Linux NFSv4.1 client session seqid sometimes advances by 2

Rick Macklem <rmacklem@xxxxxxxxxxx> · Mon, 12 Apr 2021 20:57:15 +0000

Hi,

During testing of a Fedora Core 30 (5.2.10 kernel) against a FreeBSD
server (4.1 mount), I have been simulating a network partitioning
for a few minutes (until the TCP connection goes to SYN_SENT on
the Linux client).

Sometimes, after the network partition heals, the FreeBSD server
replies NFS4ERR_SEQ_MISORDERED.
Looking at the packet trace, the seqid for the slot has advanced by
2 instead of 1. An RPC request for old-seqid + 1 never seems to get
sent.
--> Since sending an RPC with "seqid + 2" but never sending one
       that is "seqid + 1" for a slot seems harmless, I have added an optional
       hack (can be turned off), to allow this case instead of replying
       NFS4ERR_SEQ_MISORDERED for it.

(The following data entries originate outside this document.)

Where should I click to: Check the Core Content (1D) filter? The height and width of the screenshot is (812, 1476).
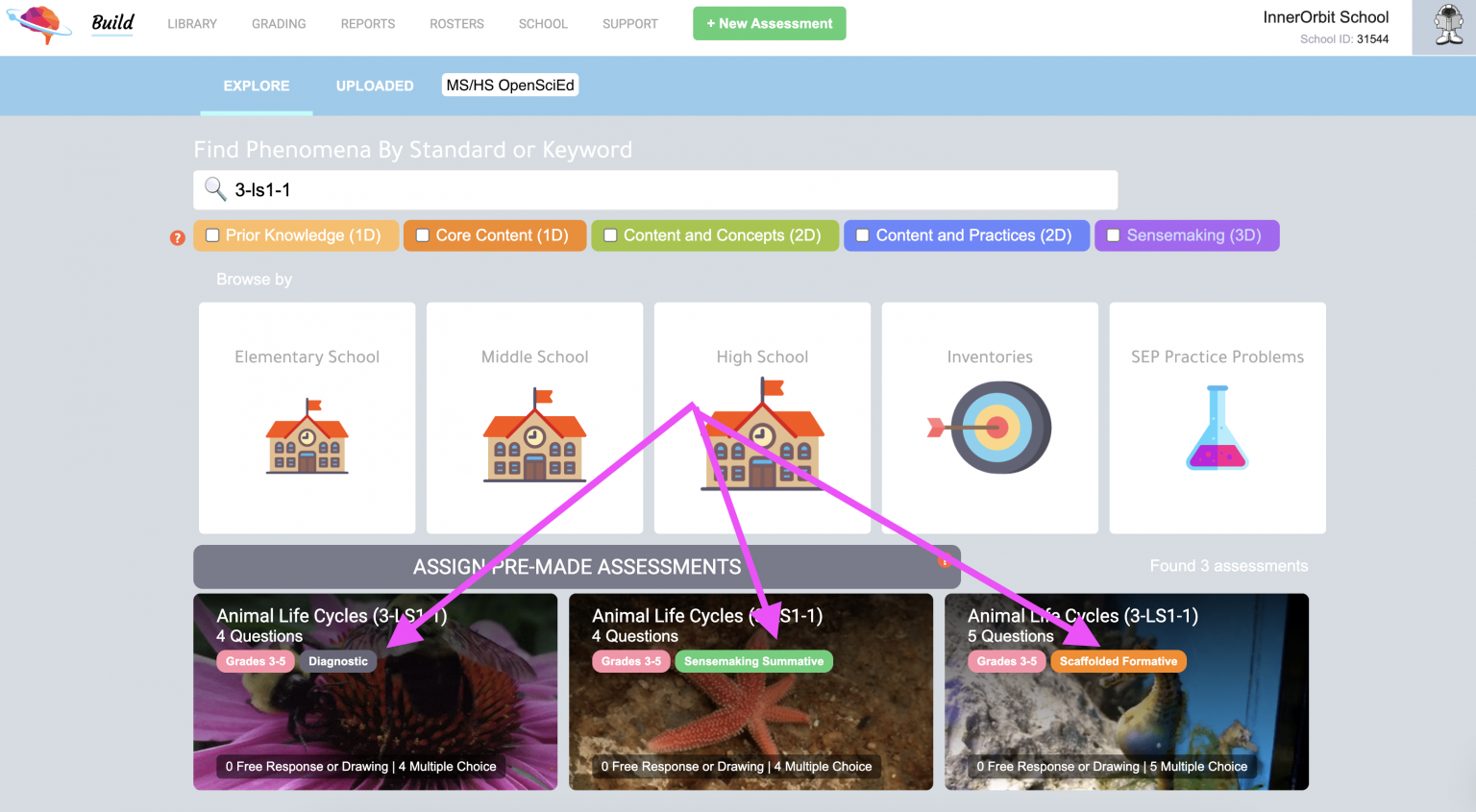(423, 234)
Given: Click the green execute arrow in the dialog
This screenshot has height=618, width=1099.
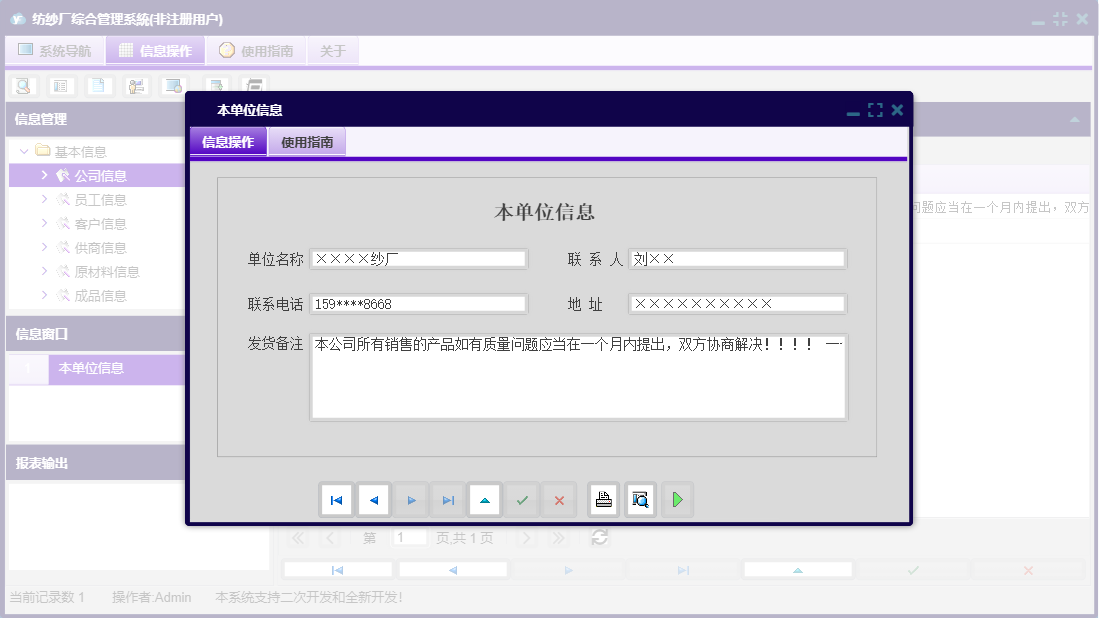Looking at the screenshot, I should point(677,500).
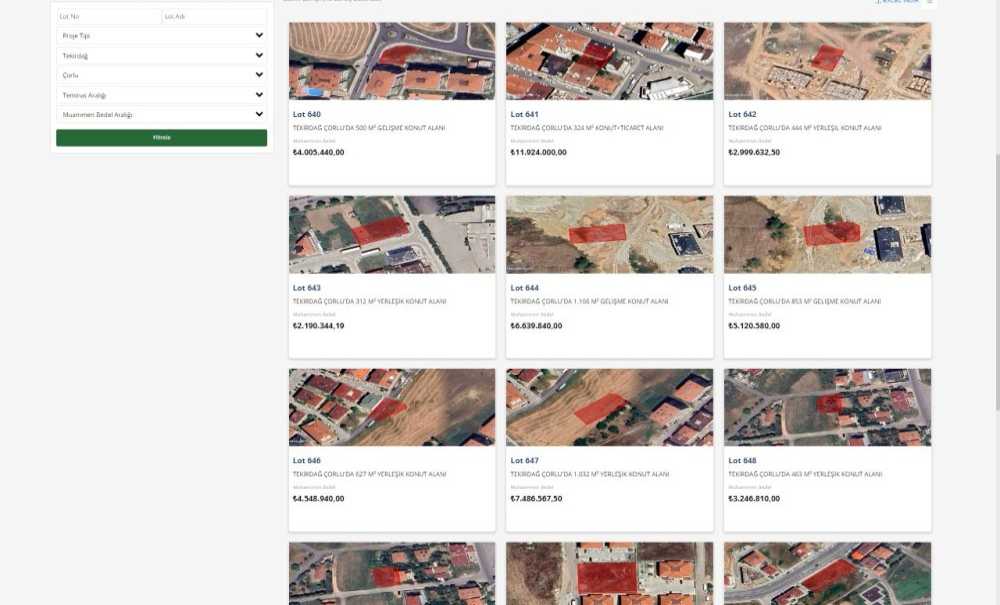View the Lot 642 aerial thumbnail
The width and height of the screenshot is (1000, 605).
(x=827, y=61)
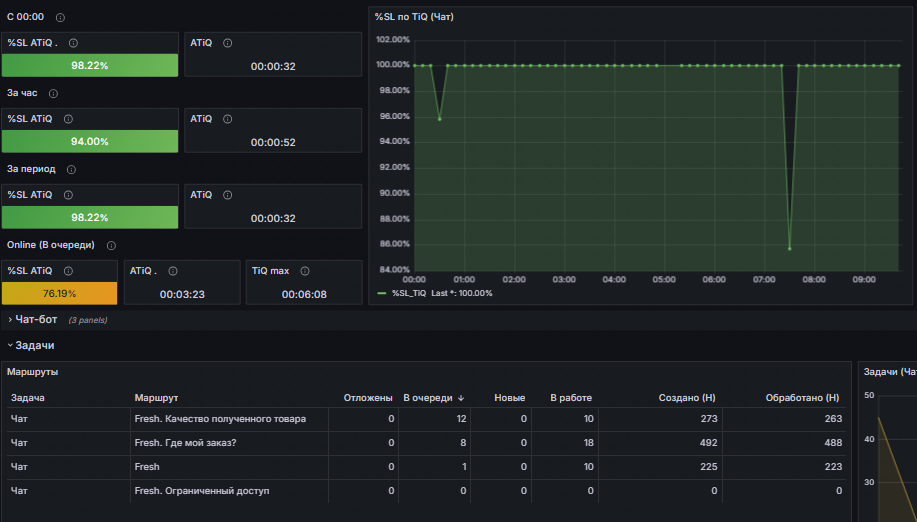Click info icon beside "С 00:00" heading
The image size is (917, 522).
[61, 18]
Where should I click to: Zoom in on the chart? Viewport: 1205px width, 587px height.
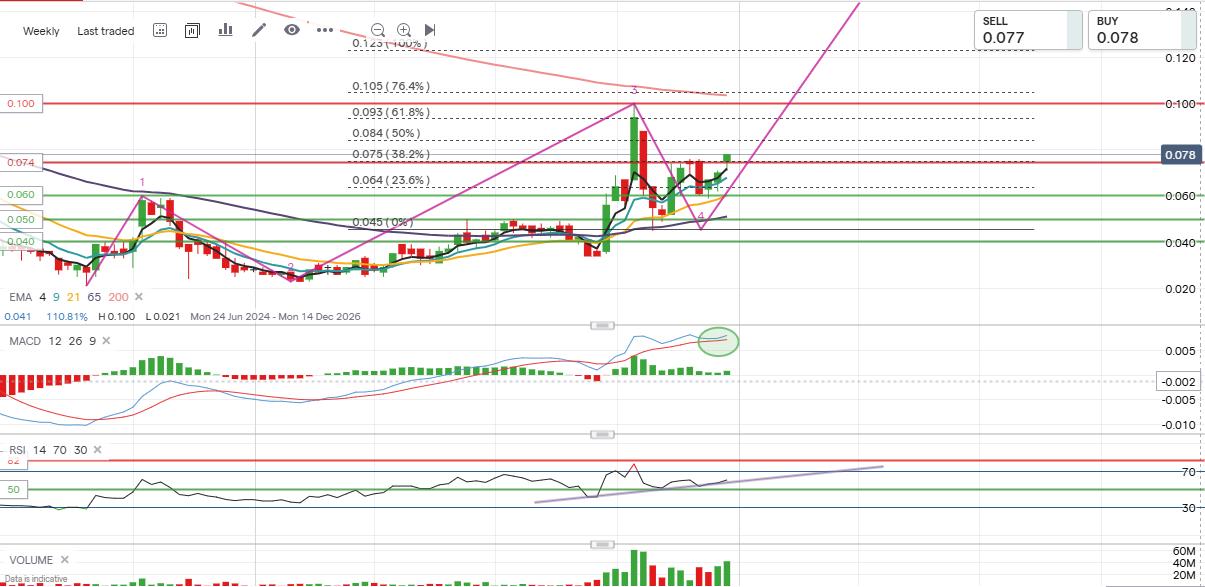click(404, 30)
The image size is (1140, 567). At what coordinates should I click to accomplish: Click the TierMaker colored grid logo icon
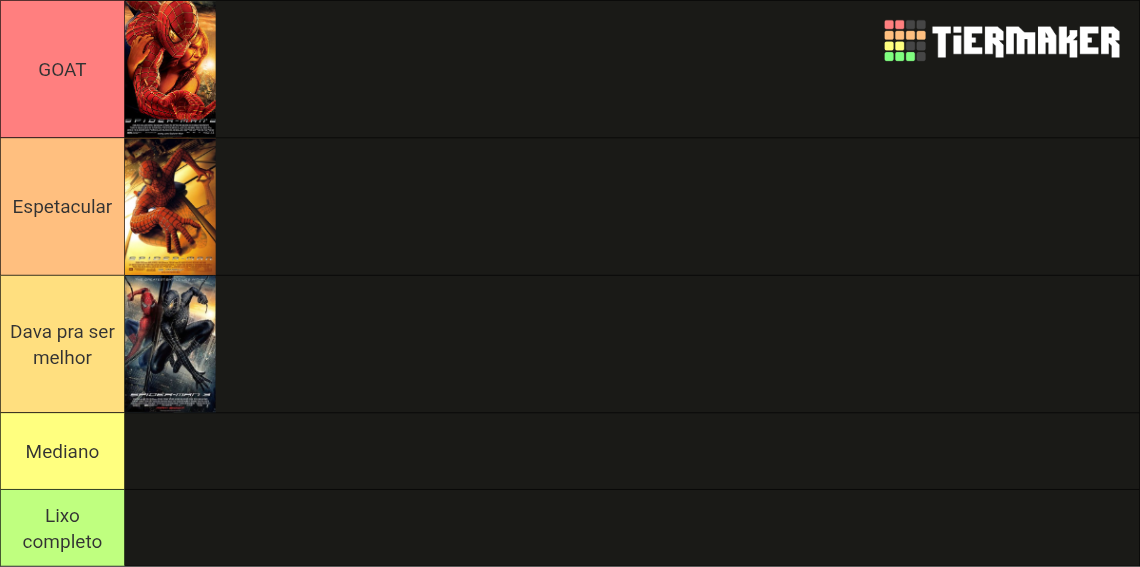(x=904, y=41)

The code will still reply
       NFS4ERR_SEQ_MISORDERED if an RPC for the slot with
       "old seqid + 1" in it.
       --> Yes, doing this hack is a violation of RFC5661, but I've
             done it anyhow.

If you are interested in a packet capture with this in it:
fetch https://people.freebsd.org/~rmacklem/linuxtofreenfs.pcap
- then look at packet #1945 and #2072
  --> You'll see that slot #1 seqid goes from 4 to 6. There is no
         slot#1 seqid 5 RPC sent on the wire.
         (This packet capture was taken on the Linux client using
          tcpdump.)
--> Btw, the "RST battle" you'll see in the above trace between
       #2005 and #2068 that goes on until the FreeBSD
       krpc/NFS times out the connection after 6min. seems to be a recent
       FreeBSD TCP bug.
       I have reproduced this seqid advances by 2 on an older system
       that does not "RST battle" and allows the reconnect right away,
       once the network partition is healed, so it does seem to be
       relevant to this bug.

Someday, I will get around to upgrading to a more recent Linux
kernel and will test to see if I can still reproduce this bug.
On 5.2.10, it is intermittent and does not occur every time I
do the network partitioning test.

Mostly just fyi, rick